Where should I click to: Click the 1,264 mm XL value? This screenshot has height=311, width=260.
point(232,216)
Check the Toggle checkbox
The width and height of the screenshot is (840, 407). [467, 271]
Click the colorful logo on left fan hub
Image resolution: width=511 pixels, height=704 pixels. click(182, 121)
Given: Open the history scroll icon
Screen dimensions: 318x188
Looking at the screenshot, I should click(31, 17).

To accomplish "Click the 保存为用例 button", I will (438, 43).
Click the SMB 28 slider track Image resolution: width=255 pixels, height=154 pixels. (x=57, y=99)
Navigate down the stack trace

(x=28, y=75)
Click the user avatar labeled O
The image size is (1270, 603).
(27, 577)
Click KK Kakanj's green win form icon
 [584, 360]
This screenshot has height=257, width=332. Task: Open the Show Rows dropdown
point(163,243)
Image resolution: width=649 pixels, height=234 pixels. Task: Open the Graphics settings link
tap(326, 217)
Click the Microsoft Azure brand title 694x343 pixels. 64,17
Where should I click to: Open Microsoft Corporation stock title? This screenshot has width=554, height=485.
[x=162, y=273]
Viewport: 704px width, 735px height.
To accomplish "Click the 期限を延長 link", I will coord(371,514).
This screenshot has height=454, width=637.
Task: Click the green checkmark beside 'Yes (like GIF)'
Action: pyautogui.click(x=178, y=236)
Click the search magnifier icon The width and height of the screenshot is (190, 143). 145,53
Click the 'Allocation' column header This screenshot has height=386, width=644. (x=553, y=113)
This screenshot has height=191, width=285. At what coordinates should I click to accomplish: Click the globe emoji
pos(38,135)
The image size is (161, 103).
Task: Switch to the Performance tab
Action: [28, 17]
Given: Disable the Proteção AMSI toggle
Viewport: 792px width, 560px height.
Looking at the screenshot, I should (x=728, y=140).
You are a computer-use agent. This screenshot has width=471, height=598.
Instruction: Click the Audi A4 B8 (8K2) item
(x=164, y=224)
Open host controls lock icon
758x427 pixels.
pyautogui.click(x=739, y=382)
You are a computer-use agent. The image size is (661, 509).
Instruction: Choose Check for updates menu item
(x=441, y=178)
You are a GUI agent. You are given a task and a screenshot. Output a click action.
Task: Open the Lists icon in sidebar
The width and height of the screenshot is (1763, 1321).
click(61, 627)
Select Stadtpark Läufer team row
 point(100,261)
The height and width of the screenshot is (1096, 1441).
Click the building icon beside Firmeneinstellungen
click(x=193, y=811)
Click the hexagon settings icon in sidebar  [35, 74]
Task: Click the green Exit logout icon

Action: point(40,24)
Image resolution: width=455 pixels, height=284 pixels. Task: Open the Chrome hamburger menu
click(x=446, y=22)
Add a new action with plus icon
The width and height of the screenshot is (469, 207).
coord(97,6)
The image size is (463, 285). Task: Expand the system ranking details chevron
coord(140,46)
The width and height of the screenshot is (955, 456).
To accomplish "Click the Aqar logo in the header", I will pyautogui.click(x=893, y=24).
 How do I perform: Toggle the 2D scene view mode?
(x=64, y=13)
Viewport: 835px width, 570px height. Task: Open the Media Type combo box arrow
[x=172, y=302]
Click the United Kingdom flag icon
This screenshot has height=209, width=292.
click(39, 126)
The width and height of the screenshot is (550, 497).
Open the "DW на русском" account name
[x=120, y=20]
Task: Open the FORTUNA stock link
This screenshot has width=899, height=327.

• PROBLEM: Restating the data word for word is the whole task.

• WRITTEN RESPONSE:
Where should I click to: Click the 1,264 mm XL value? This screenshot has height=311, width=260.
point(232,216)
Check the Toggle checkbox
The width and height of the screenshot is (840, 407). [467, 271]
Click the colorful logo on left fan hub
Image resolution: width=511 pixels, height=704 pixels. click(182, 121)
Given: Open the history scroll icon
Screen dimensions: 318x188
Looking at the screenshot, I should click(31, 17).

To accomplish "Click the 保存为用例 button", I will (438, 43).
Click the SMB 28 slider track Image resolution: width=255 pixels, height=154 pixels. (x=57, y=99)
Navigate down the stack trace

(x=28, y=75)
Click the user avatar labeled O
The image size is (1270, 603).
(27, 577)
Click KK Kakanj's green win form icon
 [584, 360]
This screenshot has height=257, width=332. Task: Open the Show Rows dropdown
point(163,243)
Image resolution: width=649 pixels, height=234 pixels. Task: Open the Graphics settings link
tap(326, 217)
Click the Microsoft Azure brand title 694x343 pixels. 64,17
Where should I click to: Open Microsoft Corporation stock title? This screenshot has width=554, height=485.
[x=162, y=273]
Viewport: 704px width, 735px height.
To accomplish "Click the 期限を延長 link", I will coord(371,514).
This screenshot has height=454, width=637.
Task: Click the green checkmark beside 'Yes (like GIF)'
Action: pyautogui.click(x=178, y=236)
Click the search magnifier icon The width and height of the screenshot is (190, 143). 145,53
Click the 'Allocation' column header This screenshot has height=386, width=644. (x=553, y=113)
This screenshot has height=191, width=285. At what coordinates should I click to accomplish: Click the globe emoji
pos(38,135)
The image size is (161, 103).
Task: Switch to the Performance tab
Action: [28, 17]
Given: Disable the Proteção AMSI toggle
Viewport: 792px width, 560px height.
Looking at the screenshot, I should (x=728, y=140).
You are a computer-use agent. This screenshot has width=471, height=598.
Instruction: Click the Audi A4 B8 (8K2) item
(x=164, y=224)
Open host controls lock icon
758x427 pixels.
pyautogui.click(x=739, y=382)
You are a computer-use agent. The image size is (661, 509).
Instruction: Choose Check for updates menu item
(x=441, y=178)
You are a GUI agent. You are given a task and a screenshot. Output a click action.
Task: Open the Lists icon in sidebar
The width and height of the screenshot is (1763, 1321).
click(61, 627)
Select Stadtpark Läufer team row
 point(100,261)
The height and width of the screenshot is (1096, 1441).
Click the building icon beside Firmeneinstellungen
click(x=193, y=811)
Click the hexagon settings icon in sidebar  [35, 74]
Task: Click the green Exit logout icon

Action: point(40,24)
Image resolution: width=455 pixels, height=284 pixels. Task: Open the Chrome hamburger menu
click(x=446, y=22)
Add a new action with plus icon
The width and height of the screenshot is (469, 207).
coord(97,6)
The image size is (463, 285). Task: Expand the system ranking details chevron
coord(140,46)
The width and height of the screenshot is (955, 456).
To accomplish "Click the Aqar logo in the header", I will pyautogui.click(x=893, y=24).
 How do I perform: Toggle the 2D scene view mode?
(x=64, y=13)
Viewport: 835px width, 570px height. Task: Open the Media Type combo box arrow
[x=172, y=302]
Click the United Kingdom flag icon
This screenshot has height=209, width=292.
click(39, 126)
The width and height of the screenshot is (550, 497).
Open the "DW на русском" account name
[x=120, y=20]
Task: Open the FORTUNA stock link
This screenshot has width=899, height=327.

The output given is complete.